The more Khanyi began to talk, the quieter I became – it was one of those conversations where you don’t really know what to say and just have to listen. She told us that the streets of the Hillbrow, Berea areas of Johannesburg are home to many sexually exploited, trafficked and vulnerable girls – most of them orphaned. Khanyi discovered these children weren’t from Johannesburg – they were from rural areas and were being brought in to the city.

In 2000, Khanyi rescued five girls from a brothel and took them into her home. As word got out, more girls began to escape into her care. Consequently, she started to receive death threats from the pimps and drug lords. Going to the police was not an option because a lot of officers were on their payroll. Her organization had to remain undercover, so to speak, and she always had to be skeptical about those who claimed they wanted to help her.

Fast-forward through the years, Khanyi is now the founder and coordinator of the Berea Hillbrow Home of Hope, where she provides interim housing for these girls and gives them the tools and guidance to not merely survive, but thrive. Khanyi told us that seeing how the children turn their life around is what keeps her going.

Creating innovative solutions

Assembling solar peace lamps

Assembling solar peace lamps

In Cape Town, we met up with Mark Gamble, director of Aspire Youth, and some of the program’s participants. Aspire Youth was founded in 2014 with the vision to create sustainable business opportunities for young South Africans from historically disadvantaged communities.
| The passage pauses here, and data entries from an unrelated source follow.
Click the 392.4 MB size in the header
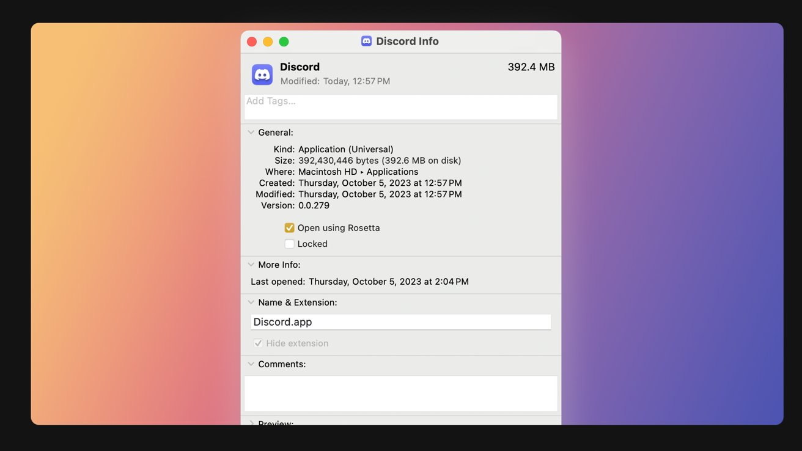The image size is (802, 451). pos(531,67)
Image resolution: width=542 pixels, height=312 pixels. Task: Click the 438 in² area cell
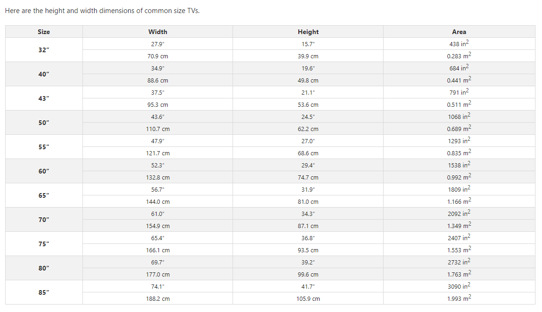[x=459, y=44]
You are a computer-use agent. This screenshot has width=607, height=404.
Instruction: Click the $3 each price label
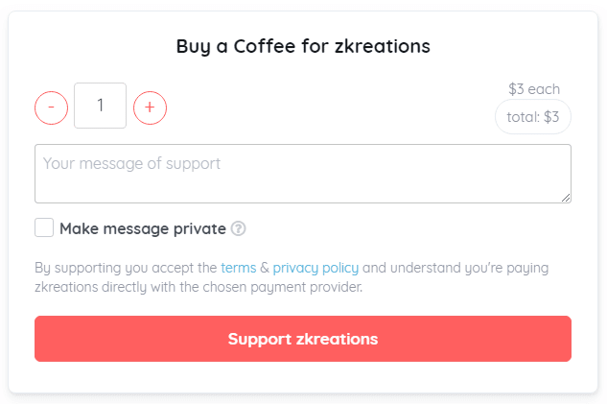click(534, 89)
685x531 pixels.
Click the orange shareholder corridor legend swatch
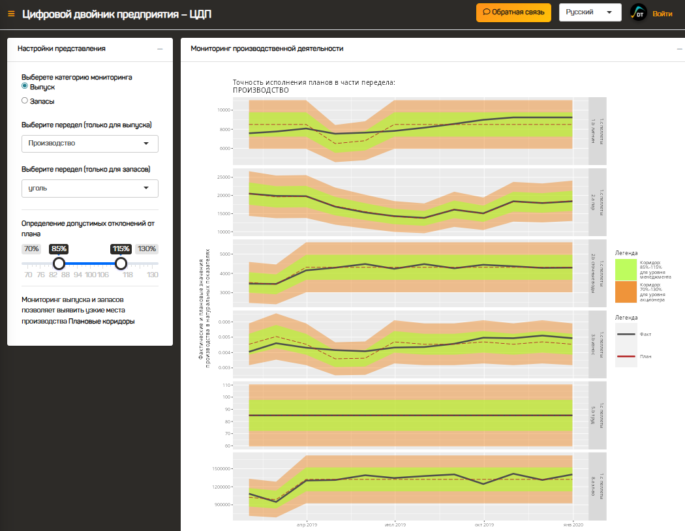tap(626, 292)
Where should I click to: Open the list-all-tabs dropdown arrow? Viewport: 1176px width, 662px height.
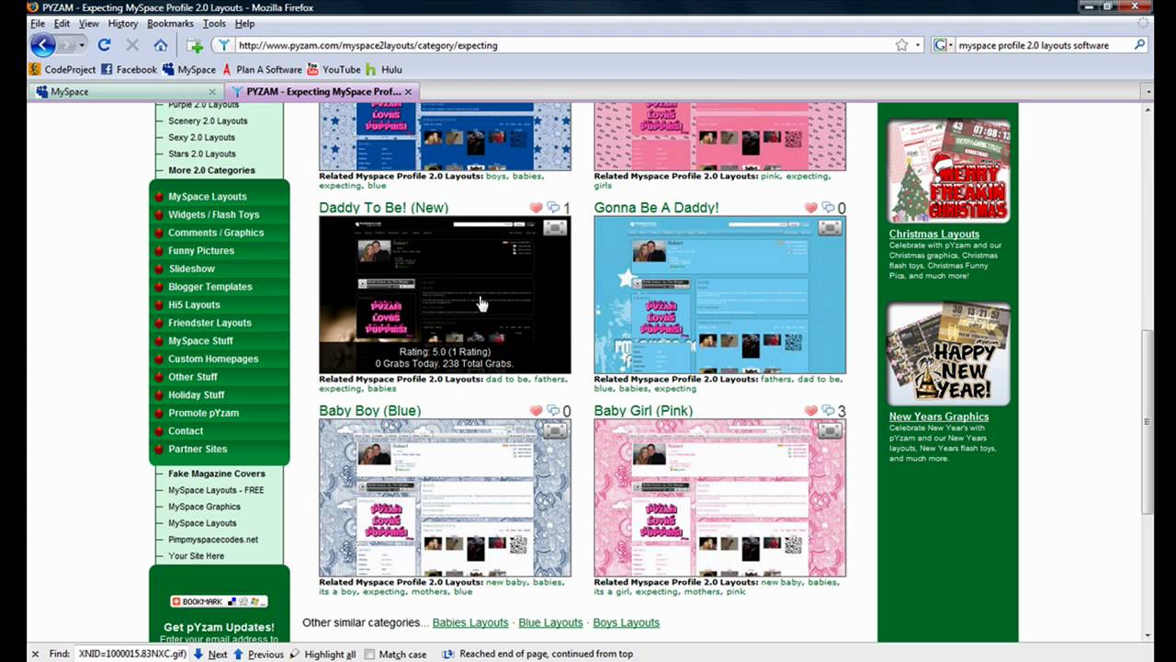[x=1147, y=91]
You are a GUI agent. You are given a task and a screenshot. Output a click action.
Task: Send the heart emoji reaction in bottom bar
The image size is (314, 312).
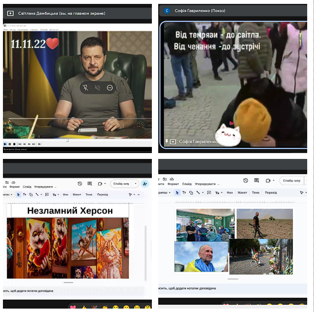[x=73, y=308]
On our first day, we met at the Ubuntu Centre to learn about the program and to meet the students. Then on the second day, we went into the Mfuleni township to work on a solar project at the Mfuleni Afrika Tikkun Centre.

Aspire Youth has partnered with Sundance Solar – a U.S.-based company that provides alternative energy solutions – to launch a business selling solar peace lamps made from jars. Each lamp collects sunlight via a solar panel during the day, which in turn provides a light source at night. The business was still in the development phase when we visited, and Mark was eager to ask our group for opinions and feedback. Through this experience, we were able to see the challenges involved with launching a business in an emerging economy.
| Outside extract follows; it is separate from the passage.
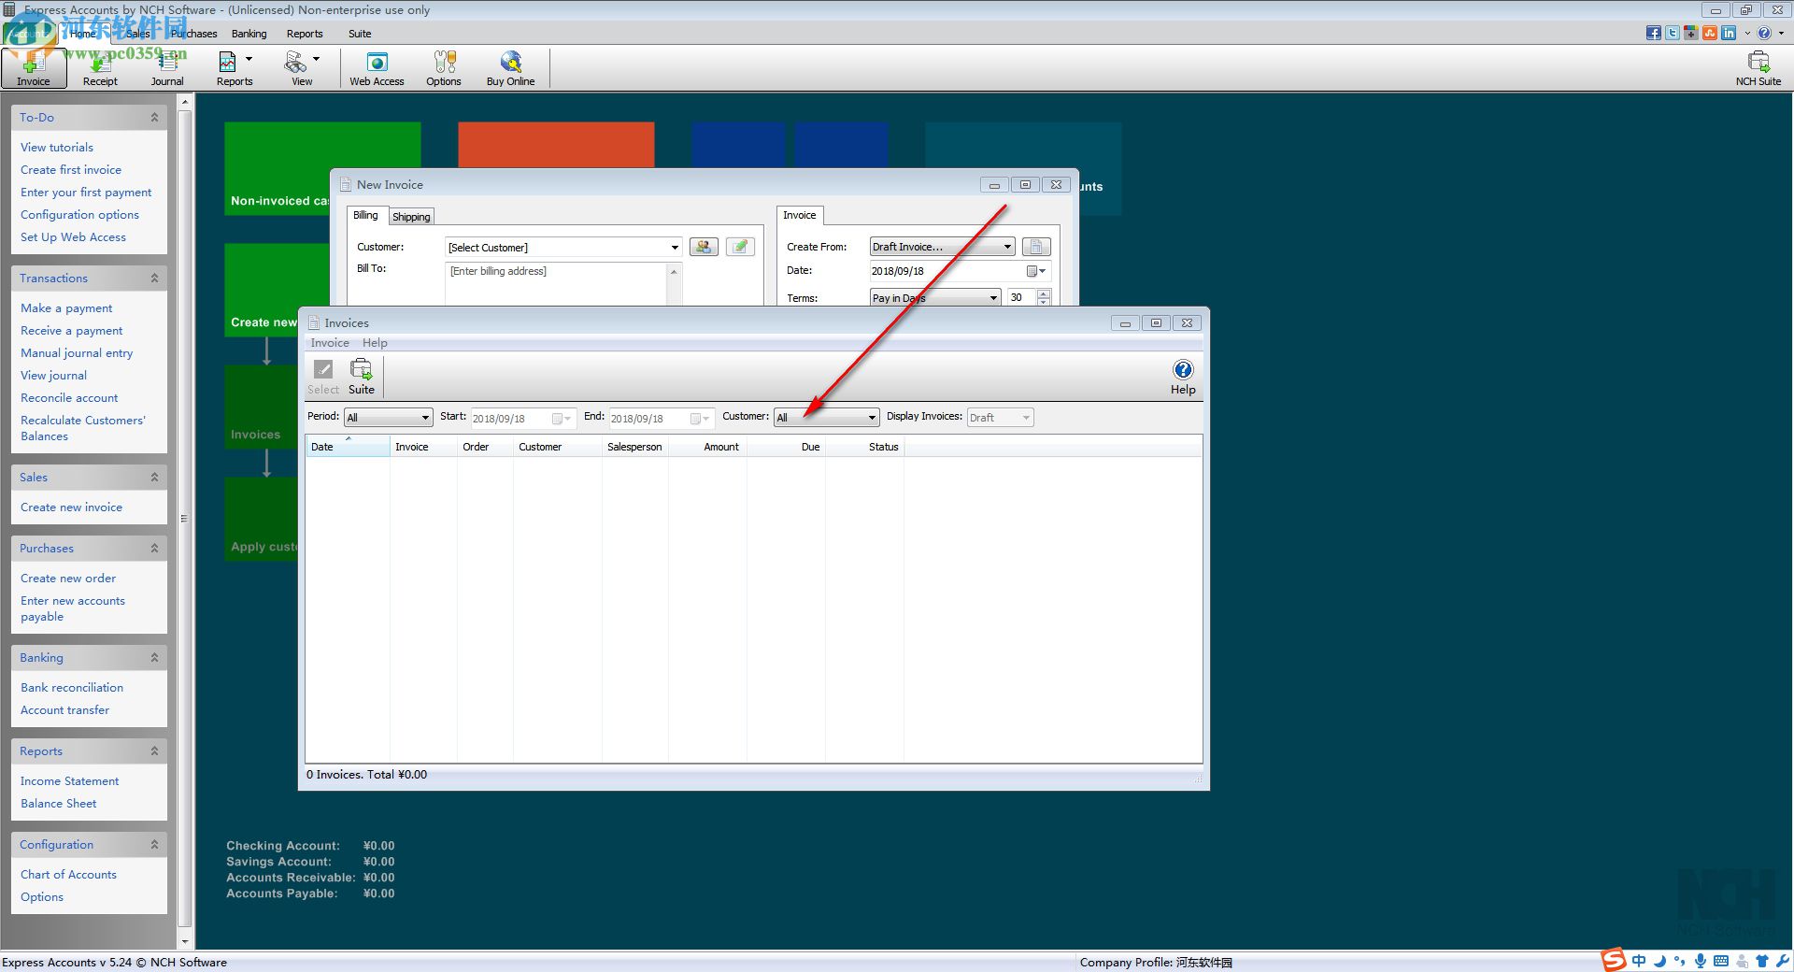Select the Invoice tool in the Home toolbar

point(33,65)
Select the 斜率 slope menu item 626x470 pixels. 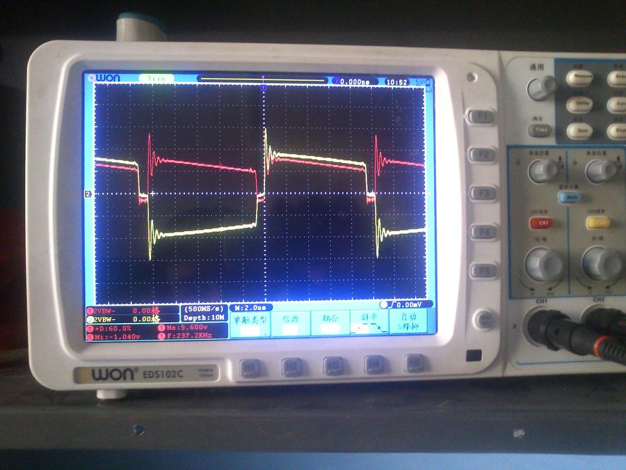click(369, 323)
Alexis and team showcase their solar peace jars

Alexis and team showcase their solar peace jars

The program really wants to create successful business solutions, and we saw first-hand the impact that a product like the solar peace lamp can make in South African communities. Safety is a major concern in the townships, especially at night. The solar peace jars provide a light source for people living in rural communities – as well as those impacted by load shedding – who otherwise rely on candlelight after dark. The business will also help the local economy by creating jobs in assembly work for people living in the townships.

One of Mark’s comments stuck with me “At some point, our economy can’t keep being built on charitable acts.”